My thoughts on the nail-biter finish [spoiler alert]: Argo has been criticized in some quarters for taking dramatic license, particularly in a largely invented climax. Even without knowing anything of the underlying facts it was obvious the filmmakers were amping up the peril for dramatic effect. Simply put, their final escape is too Hollywood conventional to be true. (The parts about the fake movie, on the other hand? Incredible BUT true.) The “will they or won’t they make it” close call at the airport isn’t factual, but it is effective- and effective at more than giving the audience a thrill. Nerve-wracking suspense is probably the best approximation a movie can create to what those people felt as they sat in the plane waiting to take off.


7 Comments Post a comment
  1. Oct 21 2012

    This sounds interesting. I am going to have to see it.
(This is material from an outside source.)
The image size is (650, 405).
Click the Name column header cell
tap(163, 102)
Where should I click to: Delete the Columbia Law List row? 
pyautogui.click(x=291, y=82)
Nice to know that even at age 80 Alan Arkin is still stealing the show. I like the film poster of ‘Ssssss’ hanging on the wall of the film caption above. That is an interesting horror film as well and one that I have reviewed on my blog.

  2. Oct 22 2012

    The production team recreated 1979 with a scrupulous attention to detail. The mustaches are scary.

  3. Oct 24 2012

    Good review Helen. Not the most perfect movie I’ve seen this year, but is still an entertaining flick about a top-secret mission nobody ever knew about. Sadly, we all know how it ends and that’s what kind of sucks all of the energy out of this flick in the long-run.

  4. Nov 14 2012

    I found the film almost entirely uninteresting. The first act drags far to slowly to be interesting and the film never presents itself as a taught thriller. Strike One!

    The second act has almost nothing to do with the remainder of the film, in presentation. As a result it was entertaining and humorous and doesn’t belong in the film. Strike two!
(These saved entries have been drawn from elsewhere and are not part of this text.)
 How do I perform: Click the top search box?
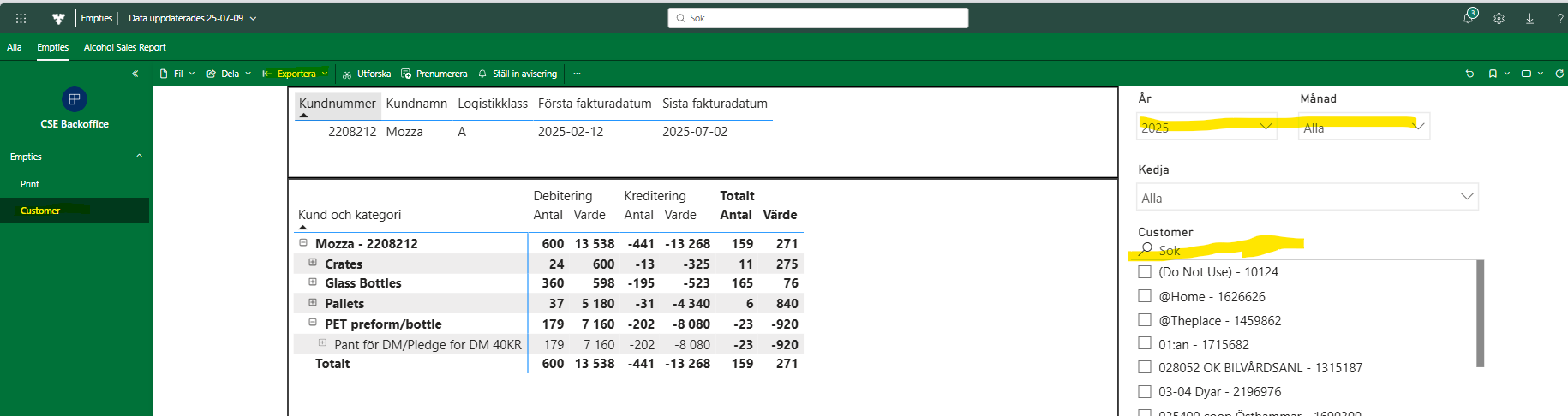818,18
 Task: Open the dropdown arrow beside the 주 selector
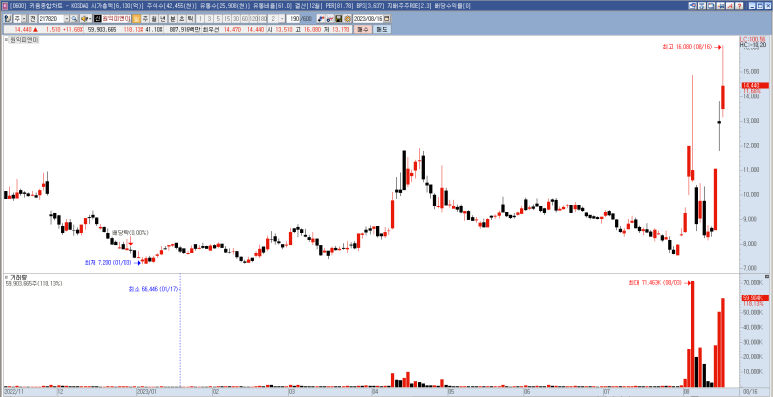pos(24,18)

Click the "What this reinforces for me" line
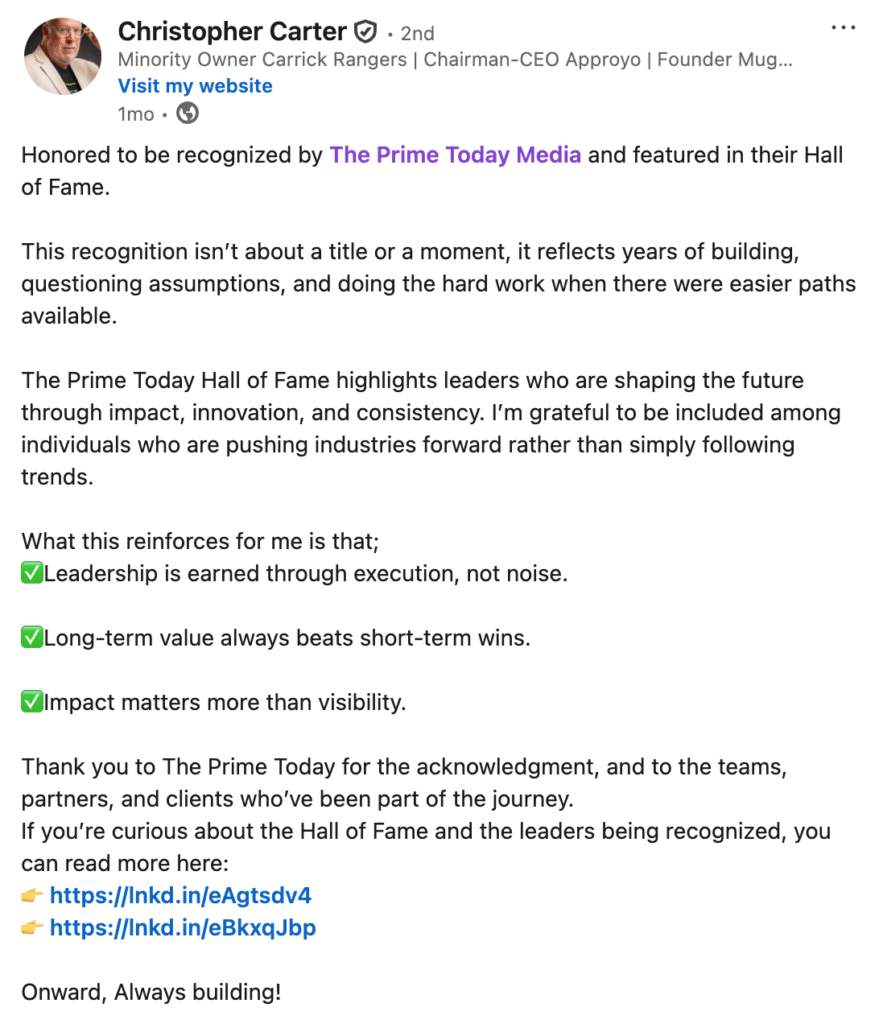pos(200,542)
    The third act, as mentioned in your review Helen, was constructed in a way that just added random ways to make the sequence last longer. (- Oh no! My pen out of ink! – Oh no! The tickets weren’t booked! – Oh no! This sandwich has mustard in it and I hate mustard!). Strike three!
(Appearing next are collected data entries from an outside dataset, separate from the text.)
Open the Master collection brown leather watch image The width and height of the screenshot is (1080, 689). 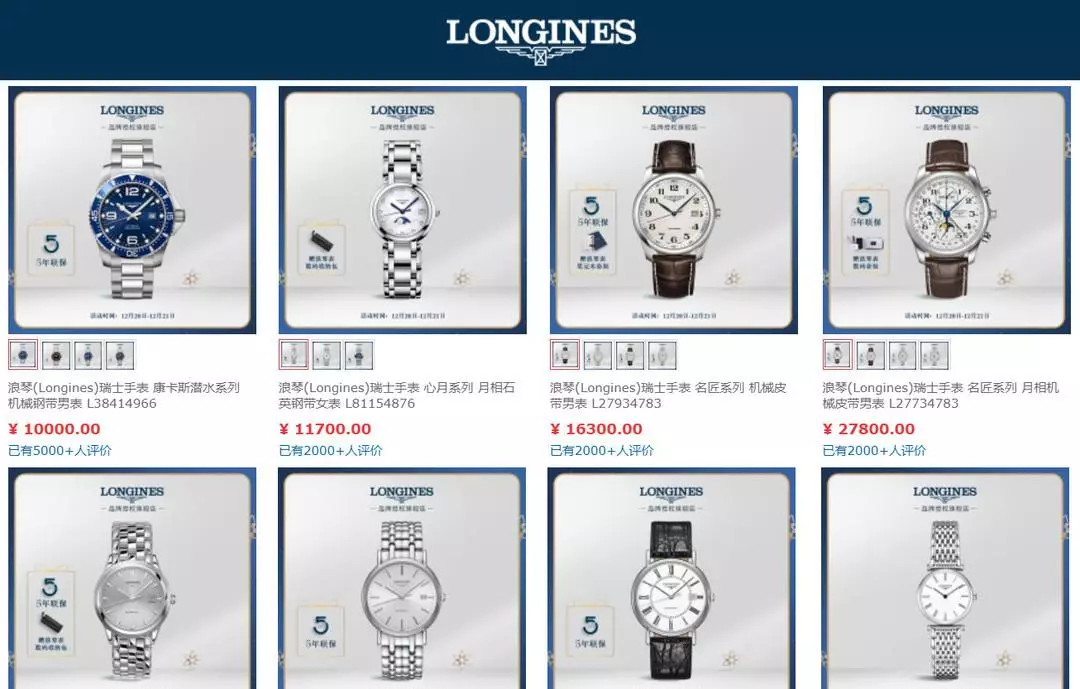tap(674, 209)
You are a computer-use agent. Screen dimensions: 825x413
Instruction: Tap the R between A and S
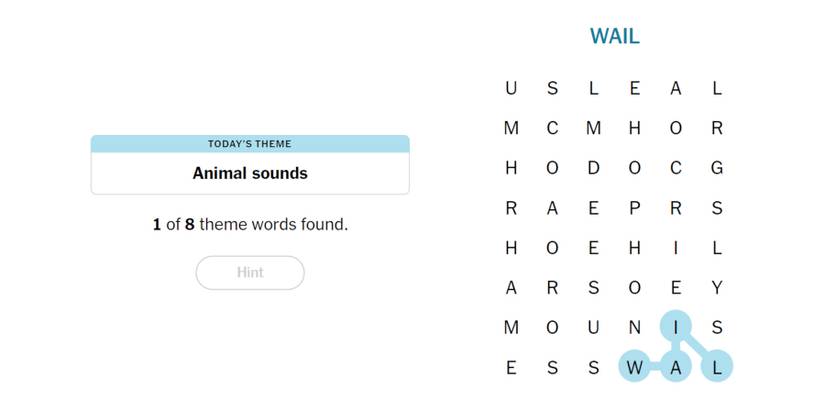click(x=552, y=288)
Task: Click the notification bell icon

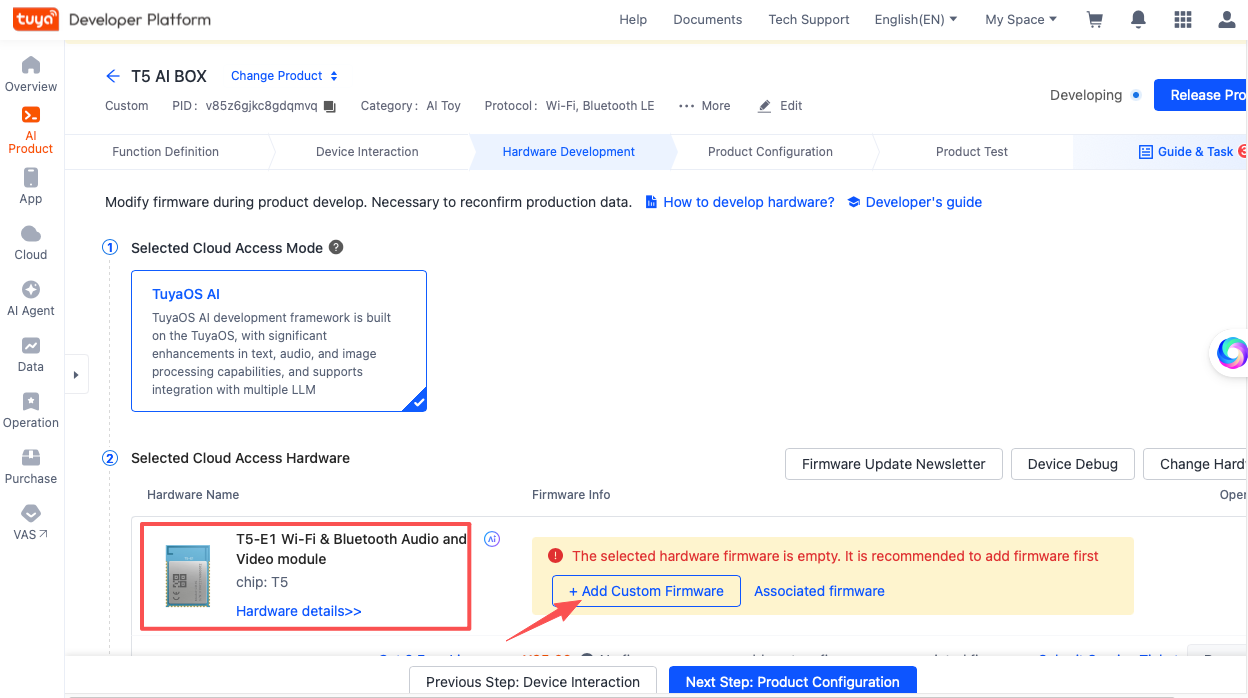Action: 1138,20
    I was mostly bored with Argo because Affleck is the wrong director for it. The cinematography was bland, like of a TV series’; most of the performances were delivered without any conviction (aside from John Goodman and Alan Arkin who can do no wrong); and script was on autopilot from the start.

    Argo is hailed as a triumph and a huge Oscar contender but I find it to be mediocre in every category. It’s as bland and mediocre as The Amazing Spider-Man and almost as long.

    I watched it with a friend and we were both having troubles sitting through the film. That’s not good. Why can’t Ben Affleck make more movies like Gone Baby Gone?

  5. Nov 15 2012

    Aside from being integral to the rescue plot, the Hollywood scenes are a satiric commentary on the Khomeinists’ propaganda machine.

  6. Nov 16 2012

    Khomeini: I had to Google that. I’m not old to enough to have heard stories about Khomeini and having grown up in Israel you can understand why.

    And Helen, I know what you mean. But I didn’t mean that the second act has nothing to do with the film. Just that it feels like it because its tone is completely different from the rest of the film and it was interesting, unlike the rest of the film.

    Argo is the first film I’ve seen where the second act was the best [and only good] part of the entire film.